(ENTRIES SUPPLIED begins)

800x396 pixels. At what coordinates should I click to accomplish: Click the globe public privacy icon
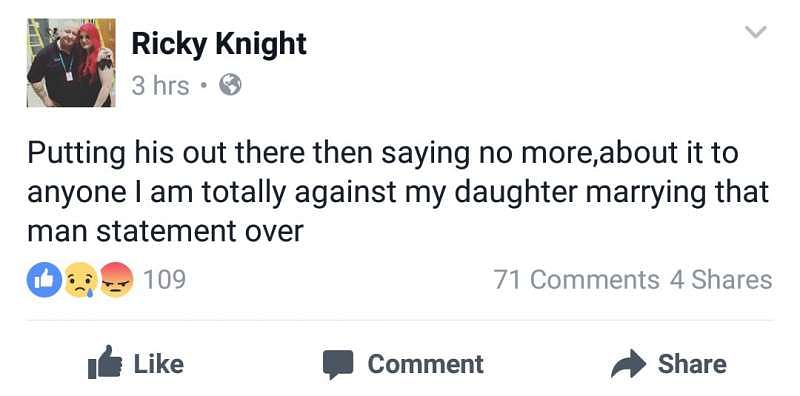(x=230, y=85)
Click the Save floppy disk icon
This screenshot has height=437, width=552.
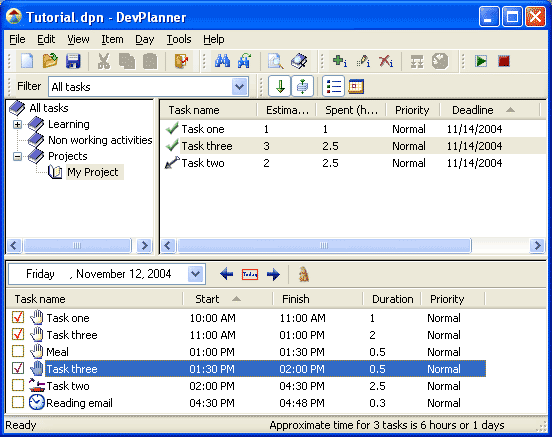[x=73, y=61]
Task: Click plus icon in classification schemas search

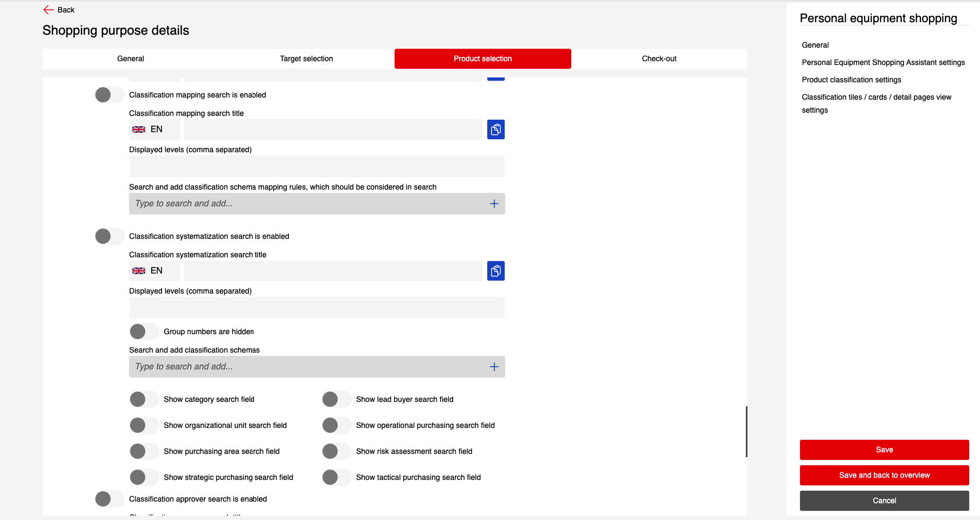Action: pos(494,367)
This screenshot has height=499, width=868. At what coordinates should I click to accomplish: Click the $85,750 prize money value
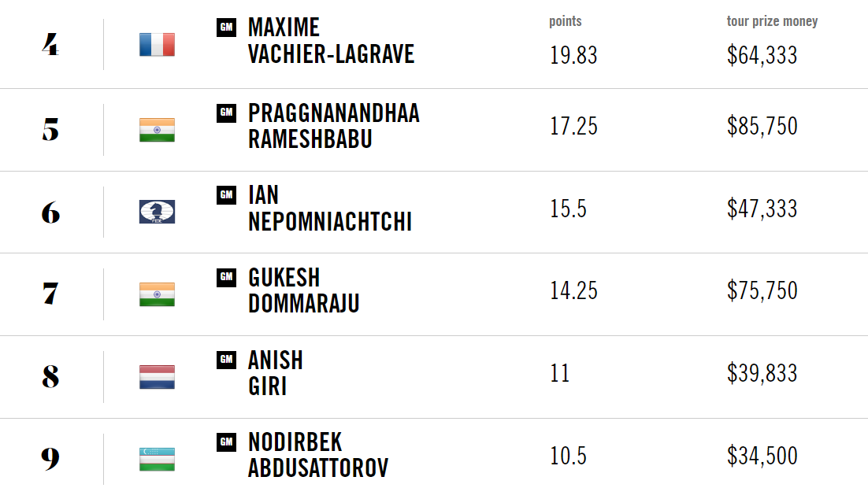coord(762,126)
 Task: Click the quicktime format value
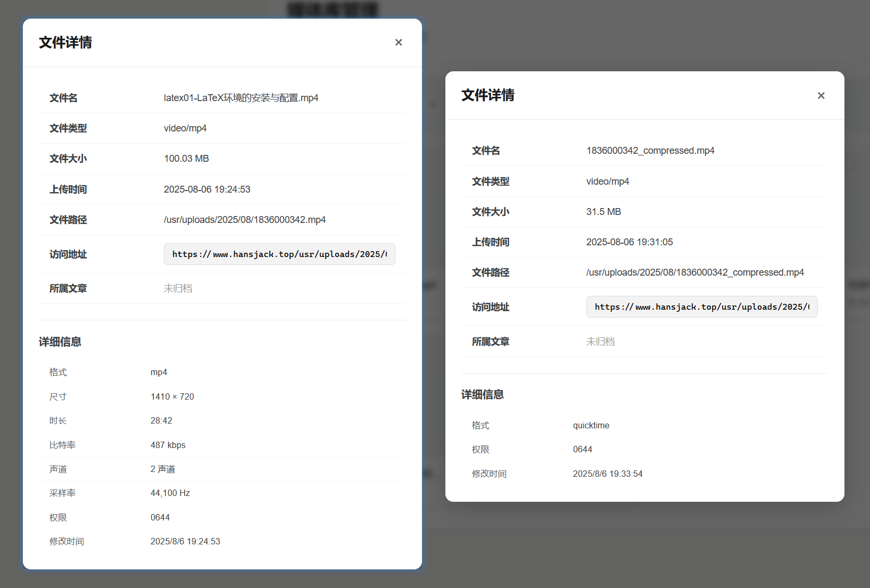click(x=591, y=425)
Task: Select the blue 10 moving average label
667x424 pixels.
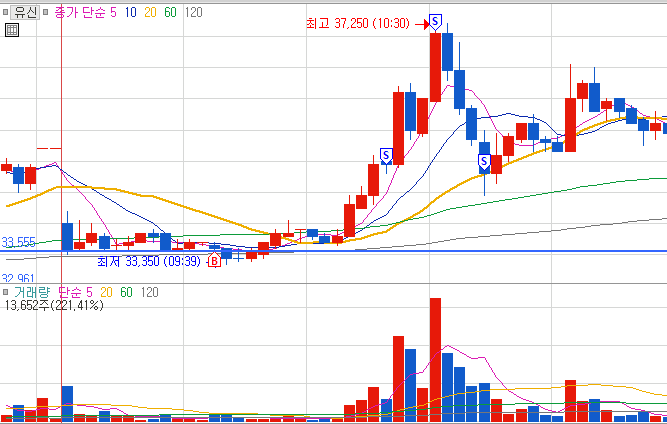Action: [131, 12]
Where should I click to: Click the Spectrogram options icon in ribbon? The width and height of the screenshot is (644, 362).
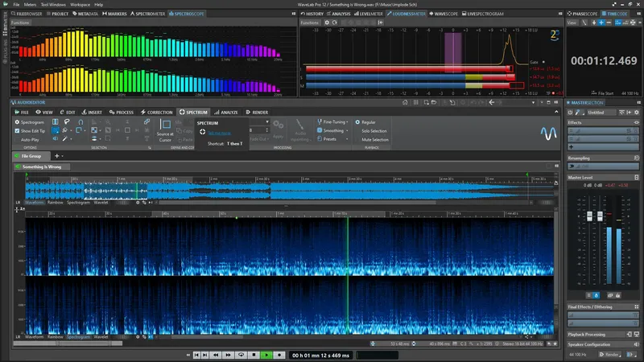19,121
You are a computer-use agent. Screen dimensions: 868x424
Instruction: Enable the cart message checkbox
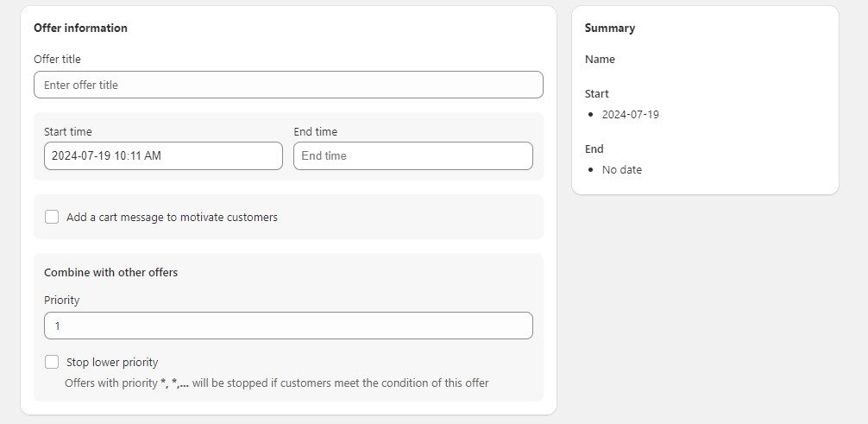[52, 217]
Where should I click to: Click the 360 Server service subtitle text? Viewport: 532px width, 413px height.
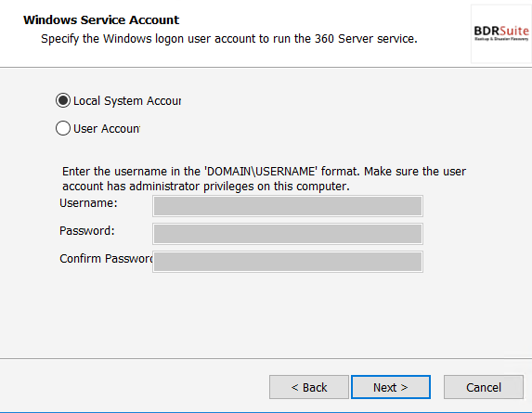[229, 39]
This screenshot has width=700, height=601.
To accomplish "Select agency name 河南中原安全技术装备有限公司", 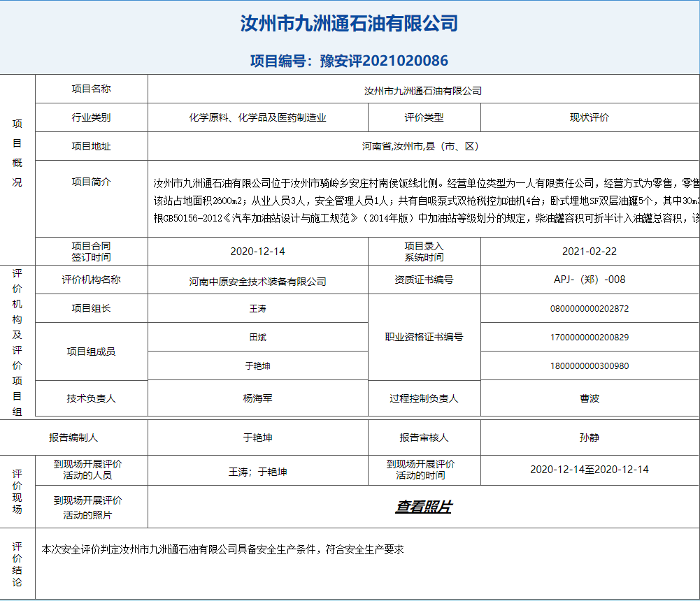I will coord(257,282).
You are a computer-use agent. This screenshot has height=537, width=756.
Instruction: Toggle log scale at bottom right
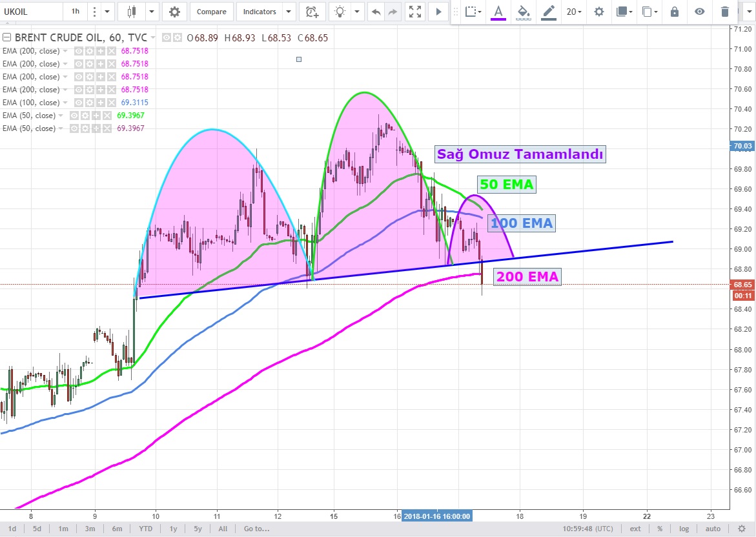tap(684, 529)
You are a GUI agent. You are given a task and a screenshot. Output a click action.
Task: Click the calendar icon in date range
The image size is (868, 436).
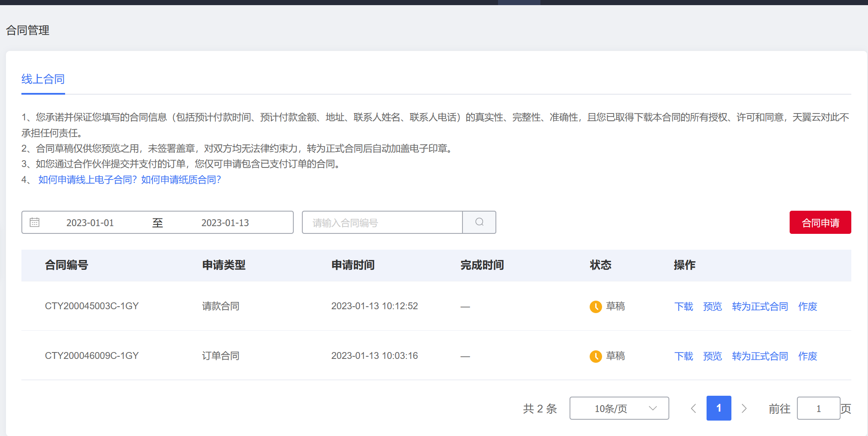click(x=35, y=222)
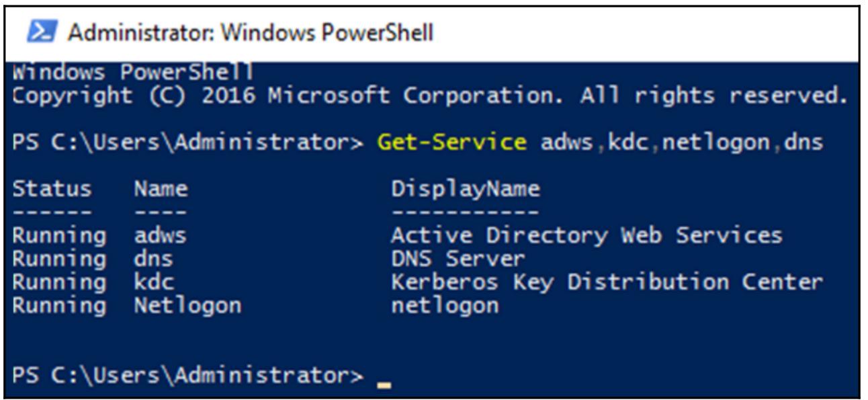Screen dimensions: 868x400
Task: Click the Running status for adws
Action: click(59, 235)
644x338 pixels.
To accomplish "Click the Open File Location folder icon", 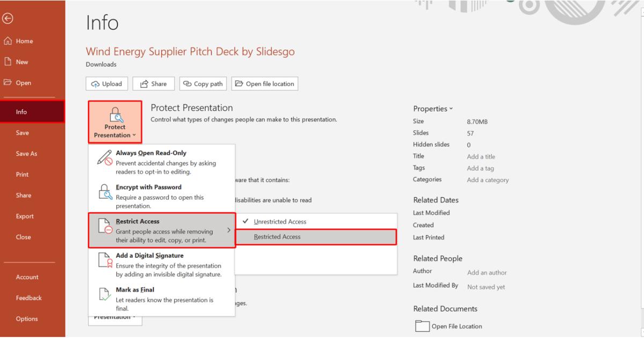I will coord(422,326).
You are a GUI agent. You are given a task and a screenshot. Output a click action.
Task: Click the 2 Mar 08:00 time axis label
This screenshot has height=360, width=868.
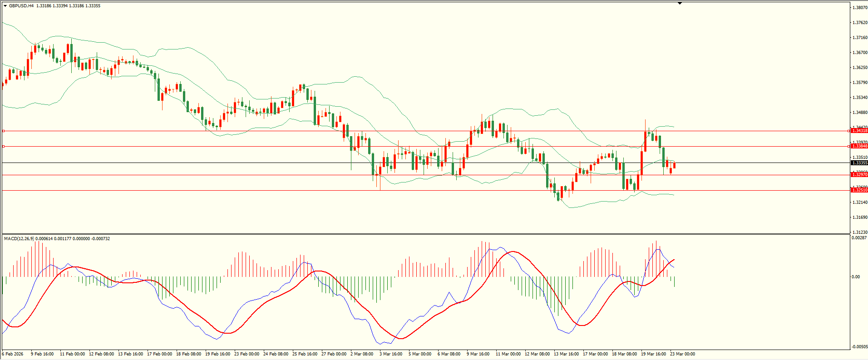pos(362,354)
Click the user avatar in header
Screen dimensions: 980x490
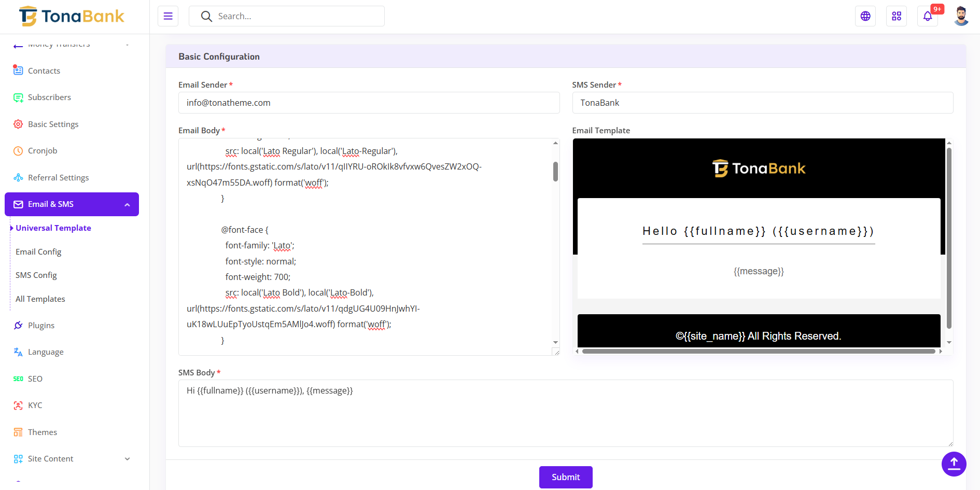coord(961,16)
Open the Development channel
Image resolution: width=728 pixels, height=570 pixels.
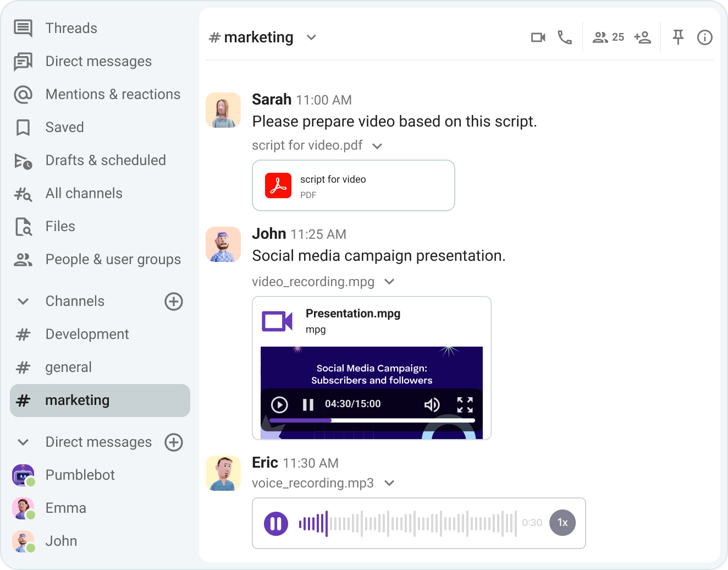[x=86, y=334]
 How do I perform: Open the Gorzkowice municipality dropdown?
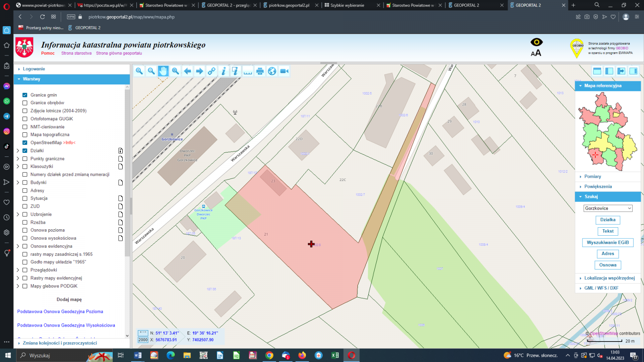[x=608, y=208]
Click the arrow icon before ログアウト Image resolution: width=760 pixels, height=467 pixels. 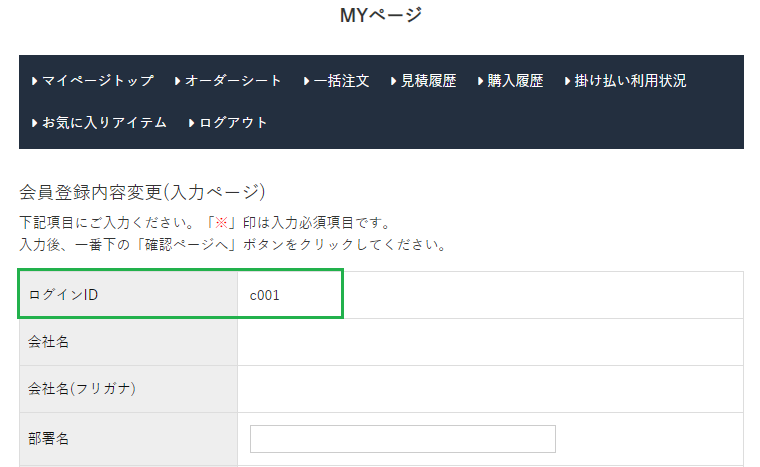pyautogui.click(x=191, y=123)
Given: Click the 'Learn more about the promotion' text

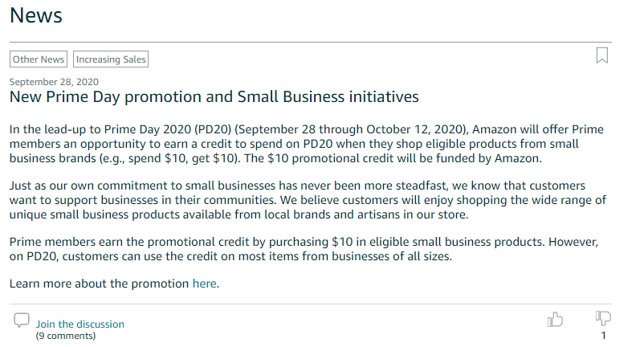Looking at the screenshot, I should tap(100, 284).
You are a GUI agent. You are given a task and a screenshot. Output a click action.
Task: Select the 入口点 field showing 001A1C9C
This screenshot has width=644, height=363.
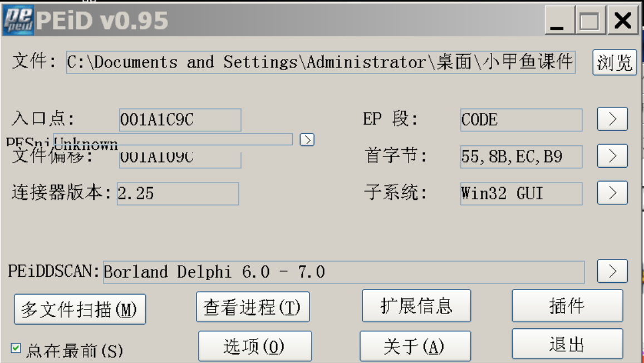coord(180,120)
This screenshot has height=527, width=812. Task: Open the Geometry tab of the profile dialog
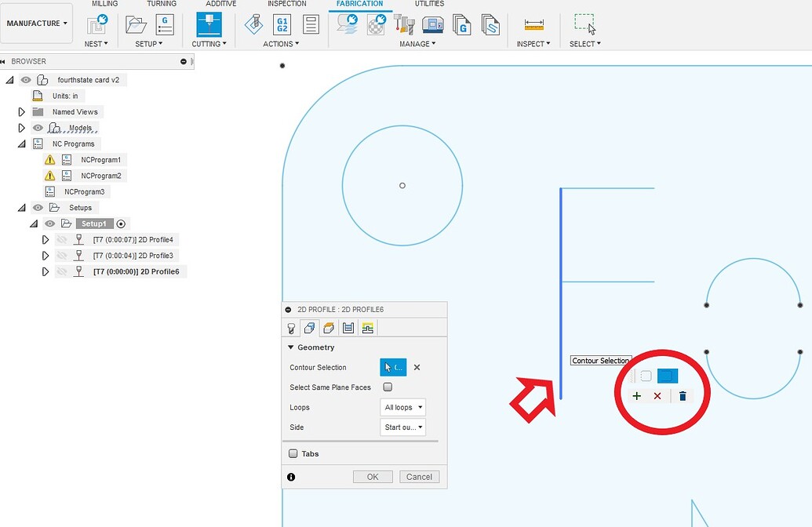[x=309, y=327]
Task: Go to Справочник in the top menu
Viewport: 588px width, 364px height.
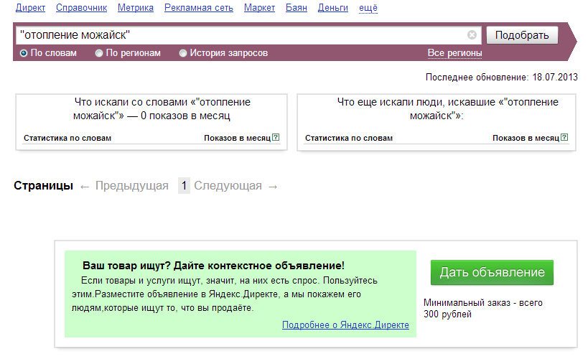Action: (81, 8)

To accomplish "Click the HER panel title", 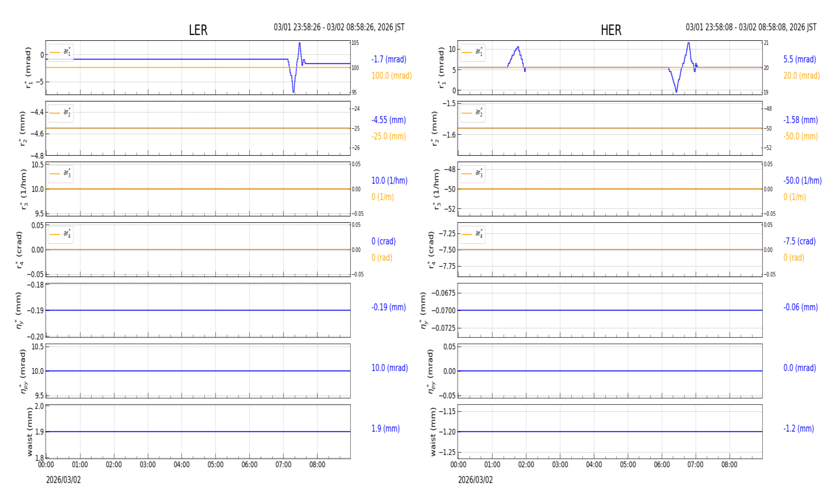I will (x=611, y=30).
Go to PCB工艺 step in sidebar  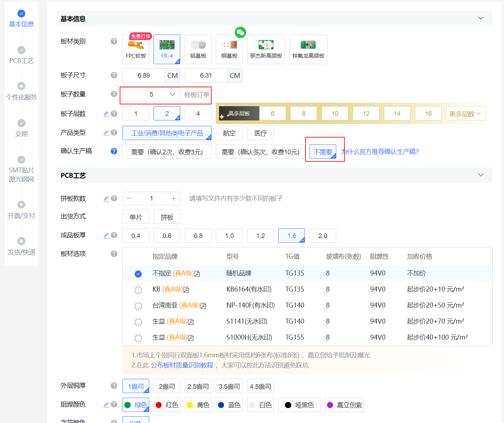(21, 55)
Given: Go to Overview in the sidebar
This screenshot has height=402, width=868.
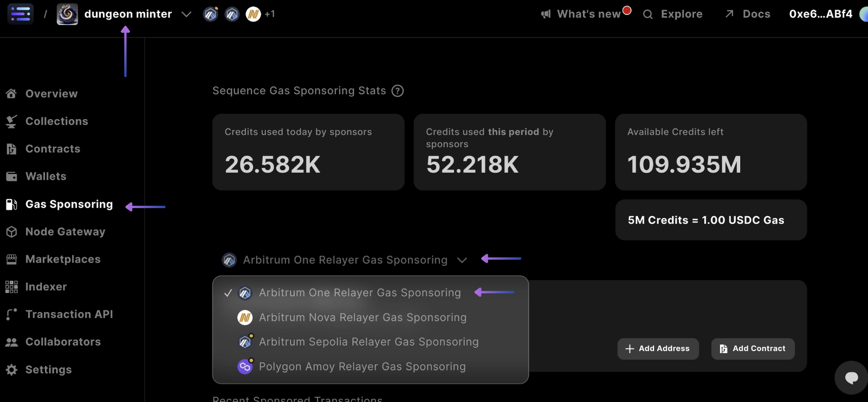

(ENTRIES SUPPLIED ends)

REQUIREMENT: Scan the material for the word "computer". Return every line where it is found.

ANSWER FOR THIS EXERCISE:
You are a computer-use agent. Screen dimensions: 868x424
You are a computer-use agent. This screenshot has height=537, width=756.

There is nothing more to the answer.